Dilma fará uma declaração à imprensa. Senadores aliados da petista estão se dirigindo ao Palácio da Alvorada para acompanhar o pronunciamento de Dilma.
VEJA COMO FOI O TEMPO REAL
Segunda votação
Neste momento, os senadores fazem encaminhamentos sobre a inabilitação ou não de Dilma Rousseff para funções públicas por oito anos. Kátia Abreu (PMDB-TO) faz apelo aos senadores pela rejeição desse trecho da pena. O senador Aloysio Nunes Ferreira (PSDB-SP) defende a inabilitação de Dilma Rousseff a qualquer função pública por oito anos. "A Constituição diz que as duas penas devem ser aplicadas conjuntamente", justificou.
João Capiberibe (PSB-AP) fez um apelo aos senadores para rejeitarem a inabilitação de Dilma Rousseff a funções públicas. “Não basta derrotar? É preciso esmagar?”. O senador Romero Jucá (PMDB-RR) afirma que o Senado tomou a decisão correta ao condenar Dilma Rousseff. Jorge Viana (PT-AC) também pediu a rejeição do trecho da pena que inabilita Dilma Rousseff a funções públicas. Se aprovado, ela não poderá dar aulas em universidades e nem seguir servindo ao país, explicou.
Cássio Cunha Lima (PSDB-PB) disse que a rejeição da pena de inabilitação a funções públicas significa rasgar a Constituição e representará fator de instabilidade política. Aécio Neves (PSDB-MG) defendeu a inabilitação de Dilma Rousseff para funções públicas. Disse que é preciso cumprir a Constituição.

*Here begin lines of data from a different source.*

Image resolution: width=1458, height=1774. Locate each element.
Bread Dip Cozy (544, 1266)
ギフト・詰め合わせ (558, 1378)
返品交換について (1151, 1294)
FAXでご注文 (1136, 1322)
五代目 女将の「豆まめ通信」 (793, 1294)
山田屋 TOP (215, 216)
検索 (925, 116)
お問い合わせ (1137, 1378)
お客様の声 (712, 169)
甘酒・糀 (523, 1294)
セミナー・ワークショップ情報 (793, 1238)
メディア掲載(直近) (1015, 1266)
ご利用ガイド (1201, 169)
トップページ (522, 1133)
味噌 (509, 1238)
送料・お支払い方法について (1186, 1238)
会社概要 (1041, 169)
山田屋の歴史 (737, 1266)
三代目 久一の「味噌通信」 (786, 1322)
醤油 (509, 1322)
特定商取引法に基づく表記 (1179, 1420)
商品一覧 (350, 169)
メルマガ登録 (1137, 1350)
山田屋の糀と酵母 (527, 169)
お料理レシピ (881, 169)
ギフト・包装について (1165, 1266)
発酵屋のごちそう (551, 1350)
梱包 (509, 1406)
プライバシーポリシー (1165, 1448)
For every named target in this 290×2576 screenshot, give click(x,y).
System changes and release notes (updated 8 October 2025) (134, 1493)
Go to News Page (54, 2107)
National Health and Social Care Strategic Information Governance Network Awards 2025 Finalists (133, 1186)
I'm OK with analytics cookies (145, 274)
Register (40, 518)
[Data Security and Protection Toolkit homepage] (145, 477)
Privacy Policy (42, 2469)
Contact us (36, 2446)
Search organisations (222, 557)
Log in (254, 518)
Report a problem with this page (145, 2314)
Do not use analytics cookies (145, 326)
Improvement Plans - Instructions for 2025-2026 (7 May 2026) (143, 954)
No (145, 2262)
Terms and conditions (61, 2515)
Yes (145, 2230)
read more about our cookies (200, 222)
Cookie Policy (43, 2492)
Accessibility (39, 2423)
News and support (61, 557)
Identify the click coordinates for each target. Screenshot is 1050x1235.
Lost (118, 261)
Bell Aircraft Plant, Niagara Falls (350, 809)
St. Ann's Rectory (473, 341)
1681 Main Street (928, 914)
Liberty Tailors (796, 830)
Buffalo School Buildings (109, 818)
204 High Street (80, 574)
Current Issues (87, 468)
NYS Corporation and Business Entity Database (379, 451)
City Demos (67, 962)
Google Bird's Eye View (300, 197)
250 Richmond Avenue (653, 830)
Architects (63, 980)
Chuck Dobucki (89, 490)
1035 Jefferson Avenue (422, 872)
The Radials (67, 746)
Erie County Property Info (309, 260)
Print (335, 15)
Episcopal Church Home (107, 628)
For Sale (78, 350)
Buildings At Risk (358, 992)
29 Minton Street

- Confira o resultado da primeira votação, que cassou Dilma Rousseff
Sessão de posse
Renan Calheiros disse que não está na Constituição inabilitar a presidente da República para funções públicas. Essa decisão terá que ser tomada pelo Plenário, afirmou, anunciando voto contrário. O presidente Renan Calheiros anunciou a convocação de sessão solene do Congresso hoje às 16h no Plenário do Senado destinada a dar posse ao presidente da República, Michel Temer.
Votação em duas partes
O ministro Ricardo Lewandowski acatou o pedido apresentado pela oposição, e a votação que decidirá o futuro da presidente Dilma Rousseff (PT) acontecerá em separado. Na 1ª votação, os senadores decidirão se a petista deve ser condenada à perda do cargo por crimes de responsabilidade. Na 2ª, se ficará inabilitada a funções públicas por 8 anos.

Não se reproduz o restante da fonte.